▸ EXERCISE TASK:
Please answer these questions from the article on Japanese wages below:
(a) What was the average monthly wage per worker in December, excluding overtime and bonus payments?
(b) By what percentage did winter bonuses climb?
(c) Roughly what share of overall wages in Japan do basic wages account for?

▸ READING PASSAGE:
For the past year Abenomics has gotten the “get out of a jail free” card because while the plunging yen was crushing Japanese purchasing power, and sending nominal regular wages ever lower, at least the stock market was higher so (some of the) locals could delude themselves they are getting richer, if only on paper. However, following the most recent 10% correction in the Nikkei which may soon become an all out rout if the 101 level in the USDJPY doesn’t hold (and then 100, and so on), all Japan suddenly has left, is the shock of soaring food and energy prices, and the hangover of declining wages that refuse to drop droppoing. Case in point, last night the Japan labor ministry reported that monthly wages excluding overtime and bonus payments fell 0.2 percent in December from a year earlier to 241,525 yen on average per worker, a series of declines which has now stretched to 19 consecutive months.
The silver lining – overall wages rose 0.8 percent from a year earlier to 544,836 yen, helped by a 1.4 percent climb in winter bonuses and increased overtime pay. However, as Goldman ends, this bonus offset is set to end soon: “We think much of the increase in overtime pay—chiefly in the manufacturing sector—reflects companies accommodating rush demand ahead of the consumption tax hike, and we expect this trend to continue for the next few months. That said, we think overtime hours/wages could drop off sharply after the tax hike, exerting downward pressure on overall wages. We expect the wage boost from overtime pay to drop out from April, and we will be focusing on the extent to which spring wage negotiations are reflected in basic wages at the macro level, including SMEs and nonpermanent employees. ”
Furthermore, while bonuses benefit some, just like the rising stock market, most do not get any bonus benefits – in Japan basic wages accounts for around 80% of overall wages and has a big impact on consumer sentiment and future expected income.” Alas, terrified corporations now eyeing the Nikkei’s recent plunge will hardly do much if anything to jeopardize their botom line just as a market plunge may be imminent, leading to all sorts of unpredictable consequences for the country.
Some more perspectives from Bloomberg:
Japan’s base wages adjusted for inflation last year matched a 16-year low in 2009 when the world was gripped by recession, posing a risk to consumer spending as the nation girds for a higher consumption tax.

▸ DATA SECTION:
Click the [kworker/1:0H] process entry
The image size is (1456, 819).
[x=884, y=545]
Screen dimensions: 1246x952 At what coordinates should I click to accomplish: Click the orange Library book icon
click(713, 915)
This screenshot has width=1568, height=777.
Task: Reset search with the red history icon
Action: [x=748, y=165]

▸ THE COMPLETED TASK:
(a) 241,525 yen
(b) 1.4 percent
(c) Around 80%